** START Excerpted passage **
FPGA Intellectual Property
PCI Express*, Networking and Connectivity, Memory Interfaces, DSP IP, and Video IP
6343 Discussions

Understanding Polyphase Scaler Taps

Altera_Forum
Honored Contributor II
4,783 Views

Hi, 

 

I am trying to understand the significance and effect of the number of taps in the polyphase filter. What does increasing the number of taps do to the scaling result? What is the difference between using a 4 tap and an 8 tap filter? 

 

If I use the default Lanczos-2 filter, the impulse response of the filter is defined over a range of [-2,2]. A 4 tap filter then basically samples this function, centered over tap 1 for phase 0. Changing to an 8-tap filter, takes the same Laczos-2 function, spreads it out to be defined over the interval [-4,4] and centered of tap 3. But this filter now has a low-pass cut-off frequency that is 1/2 of the 4 tap filter. Does spreading out the function not change the low pass cut-off frequency of the filter? So, adding more taps results in a scaler with more filtering (i.e. image blurring). 

 

A trivial example: If I set-up the scaler with a 1-1 scaling ratio, then using a 4-tap filter results in the output being exactly equal to the input. Using an 8-tap filter, the output is a slightly blurred version of the input. Is this desirable?  

 

Is there any advantage to using the Lanczos-4 function (defined over [-4,4]) without spreading in an 8-tap filter?  

 

If I have a scaler that has to scale up or down or do no scaling (SD->HD, HD->SD, HD->HD), should I have different coefficients setup for each type of scaling? 

 

Any feedback is welcome! 

Regards, 

Niki
0 Kudos
5 Replies
Altera_Forum
Honored Contributor II
3,225 Views

Hi, 

 

The VIP user guide does give some guidelines for the number of taps that should be used for various scaling ratios. For any upscale ratio bicubic or 4 tap polyphase with Lanczos 2 is recommended. For downscale it recommends polyphase with 2*lanczos_order*input_size/output_size taps. It also recommends using Lanczos 2. I think the choice between which Lanczos set to use is less critical than getting the number of taps right - I think there might be some debate about whether Lanczos 2 or Lanczos 3 is better (http://en.wikipedia.org/wiki/lanczos_resampling).
** END Excerpted passage **
** START Exercise data **
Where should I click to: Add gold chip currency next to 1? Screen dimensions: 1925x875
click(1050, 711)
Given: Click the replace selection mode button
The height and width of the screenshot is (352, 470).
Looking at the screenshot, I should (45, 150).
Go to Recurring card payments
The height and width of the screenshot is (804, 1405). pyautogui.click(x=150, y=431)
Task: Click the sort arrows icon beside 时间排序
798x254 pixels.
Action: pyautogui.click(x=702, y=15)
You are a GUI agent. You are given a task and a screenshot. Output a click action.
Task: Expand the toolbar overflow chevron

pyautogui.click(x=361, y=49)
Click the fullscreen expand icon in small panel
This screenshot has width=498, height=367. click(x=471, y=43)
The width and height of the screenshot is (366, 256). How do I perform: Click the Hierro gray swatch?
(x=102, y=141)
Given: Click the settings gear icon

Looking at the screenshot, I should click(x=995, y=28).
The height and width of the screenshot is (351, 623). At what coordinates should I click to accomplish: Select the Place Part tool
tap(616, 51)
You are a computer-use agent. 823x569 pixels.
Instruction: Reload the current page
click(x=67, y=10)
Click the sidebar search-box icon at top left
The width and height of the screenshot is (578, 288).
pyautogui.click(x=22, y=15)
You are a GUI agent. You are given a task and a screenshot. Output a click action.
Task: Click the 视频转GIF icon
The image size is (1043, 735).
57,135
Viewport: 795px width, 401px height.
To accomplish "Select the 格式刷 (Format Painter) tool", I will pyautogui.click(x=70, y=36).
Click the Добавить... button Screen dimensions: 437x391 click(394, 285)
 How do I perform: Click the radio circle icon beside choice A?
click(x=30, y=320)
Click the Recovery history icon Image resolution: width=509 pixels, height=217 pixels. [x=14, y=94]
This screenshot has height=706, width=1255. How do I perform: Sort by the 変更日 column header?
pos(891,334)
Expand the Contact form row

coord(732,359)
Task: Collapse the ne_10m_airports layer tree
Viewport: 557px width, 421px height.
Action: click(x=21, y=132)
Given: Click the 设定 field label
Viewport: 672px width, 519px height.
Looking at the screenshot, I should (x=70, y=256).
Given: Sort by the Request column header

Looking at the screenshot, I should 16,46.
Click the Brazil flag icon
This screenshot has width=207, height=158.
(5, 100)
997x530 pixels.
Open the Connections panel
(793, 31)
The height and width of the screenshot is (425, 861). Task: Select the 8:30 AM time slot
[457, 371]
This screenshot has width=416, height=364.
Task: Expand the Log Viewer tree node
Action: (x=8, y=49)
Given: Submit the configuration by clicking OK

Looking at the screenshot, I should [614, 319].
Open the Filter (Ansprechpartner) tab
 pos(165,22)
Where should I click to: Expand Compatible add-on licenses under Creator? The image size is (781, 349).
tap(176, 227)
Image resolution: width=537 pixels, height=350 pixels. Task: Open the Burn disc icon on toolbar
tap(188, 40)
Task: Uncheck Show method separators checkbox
** END Exercise data **
> [Exercises]
#1 Revise the passage from the scaler taps thread starting at "If I use the" and ending at "Is this desirable?", putting "kernel" in place of "impulse response".
#2 Recast the entries starting at the line that contains "Task: Click the sort arrows icon beside 时间排序" and ending at the line that contains "click(x=30, y=320)" as a JSON list of strings, one string per line, with blank lines omitted.
The entries are unrelated to the forum thread on polyphase scaler taps.

> [Task-by-task answers]
#1
If I use the default Lanczos-2 filter, the kernel of the filter is defined over a range of [-2,2]. A 4 tap filter then basically samples this function, centered over tap 1 for phase 0. Changing to an 8-tap filter, takes the same Laczos-2 function, spreads it out to be defined over the interval [-4,4] and centered of tap 3. But this filter now has a low-pass cut-off frequency that is 1/2 of the 4 tap filter. Does spreading out the function not change the low pass cut-off frequency of the filter? So, adding more taps results in a scaler with more filtering (i.e. image blurring). 

 

A trivial example: If I set-up the scaler with a 1-1 scaling ratio, then using a 4-tap filter results in the output being exactly equal to the input. Using an 8-tap filter, the output is a slightly blurred version of the input. Is this desirable?

#2
[
  "Task: Click the sort arrows icon beside 时间排序",
  "798x254 pixels.",
  "Action: pyautogui.click(x=702, y=15)",
  "You are a GUI agent. You are given a task and a screenshot. Output a click action.",
  "Task: Expand the toolbar overflow chevron",
  "pyautogui.click(x=361, y=49)",
  "Click the fullscreen expand icon in small panel",
  "This screenshot has width=498, height=367. click(x=471, y=43)",
  "The width and height of the screenshot is (366, 256). How do I perform: Click the Hierro gray swatch?",
  "(x=102, y=141)",
  "Given: Click the settings gear icon",
  "Looking at the screenshot, I should click(x=995, y=28).",
  "The height and width of the screenshot is (351, 623). At what coordinates should I click to accomplish: Select the Place Part tool",
  "tap(616, 51)",
  "You are a computer-use agent. 823x569 pixels.",
  "Instruction: Reload the current page",
  "click(x=67, y=10)",
  "Click the sidebar search-box icon at top left",
  "The width and height of the screenshot is (578, 288).",
  "pyautogui.click(x=22, y=15)",
  "You are a GUI agent. You are given a task and a screenshot. Output a click action.",
  "Task: Click the 视频转GIF icon",
  "The image size is (1043, 735).",
  "57,135",
  "Viewport: 795px width, 401px height.",
  "To accomplish \"Select the 格式刷 (Format Painter) tool\", I will pyautogui.click(x=70, y=36).",
  "Click the Добавить... button Screen dimensions: 437x391 click(394, 285)",
  " How do I perform: Click the radio circle icon beside choice A?",
  "click(x=30, y=320)"
]